Mahindra Armored Light Specialist Vehicle (also known as Mahindra ALSV or Mahindra LSV) is a light-weight four-wheel drive air transportable tactical armoured specialist vehicle designed by Mahindra & Mahindra for Indian Army and Indian Special Forces. It's a modular type vehicle built to be maintenance friendly, and can be upgraded and configured for wide range of roles.

History 
The vehicle is a derivative of Mahindra Axe. It is powered by a Steyr 3.2-litre, 6-cylinder turbodiesel engine which provides 215 hp at 3600 rpm with a peak torque of 500Nm. 

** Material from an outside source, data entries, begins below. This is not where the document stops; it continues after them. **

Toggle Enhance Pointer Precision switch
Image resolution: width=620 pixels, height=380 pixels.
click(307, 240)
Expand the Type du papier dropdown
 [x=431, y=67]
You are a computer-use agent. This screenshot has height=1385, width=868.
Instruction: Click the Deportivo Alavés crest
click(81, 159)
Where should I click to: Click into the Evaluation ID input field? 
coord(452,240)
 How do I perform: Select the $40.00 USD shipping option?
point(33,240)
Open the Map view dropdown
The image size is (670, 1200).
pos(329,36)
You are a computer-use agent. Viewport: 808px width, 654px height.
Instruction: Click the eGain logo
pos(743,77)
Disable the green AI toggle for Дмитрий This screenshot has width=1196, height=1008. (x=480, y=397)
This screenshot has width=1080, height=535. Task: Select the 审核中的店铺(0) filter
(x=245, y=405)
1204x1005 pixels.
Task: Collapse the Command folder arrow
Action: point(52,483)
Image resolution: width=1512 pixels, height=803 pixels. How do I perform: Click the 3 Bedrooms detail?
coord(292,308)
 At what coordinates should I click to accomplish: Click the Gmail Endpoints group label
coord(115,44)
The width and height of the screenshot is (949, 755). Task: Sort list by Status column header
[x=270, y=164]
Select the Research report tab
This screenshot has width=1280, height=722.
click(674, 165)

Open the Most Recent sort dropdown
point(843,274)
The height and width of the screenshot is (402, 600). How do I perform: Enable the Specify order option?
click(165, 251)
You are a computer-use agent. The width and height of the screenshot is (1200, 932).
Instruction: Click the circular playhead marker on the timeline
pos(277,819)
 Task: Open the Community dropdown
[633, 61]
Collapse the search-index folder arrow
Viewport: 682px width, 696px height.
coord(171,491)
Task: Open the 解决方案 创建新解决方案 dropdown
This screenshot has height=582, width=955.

In March 2021, the company won a contract to supply 1,300 Light Specialist Vehicles (LSV) worth ₹1,056 crore to Indian Army.

Design
The Mahindra ALSV has been designed to comply with the Indian Army's future requirements of a Light Armored tactical vehicle. The ALSV comes in two variants - a 6 seater variant and an 8 seater variant. The ALSV offers ballistic protection up to CEN B7 STANAG Level II, which could stop a range of ammunitions including 7.62×51mm NATO caliber and heavy .50 BMG rounds. 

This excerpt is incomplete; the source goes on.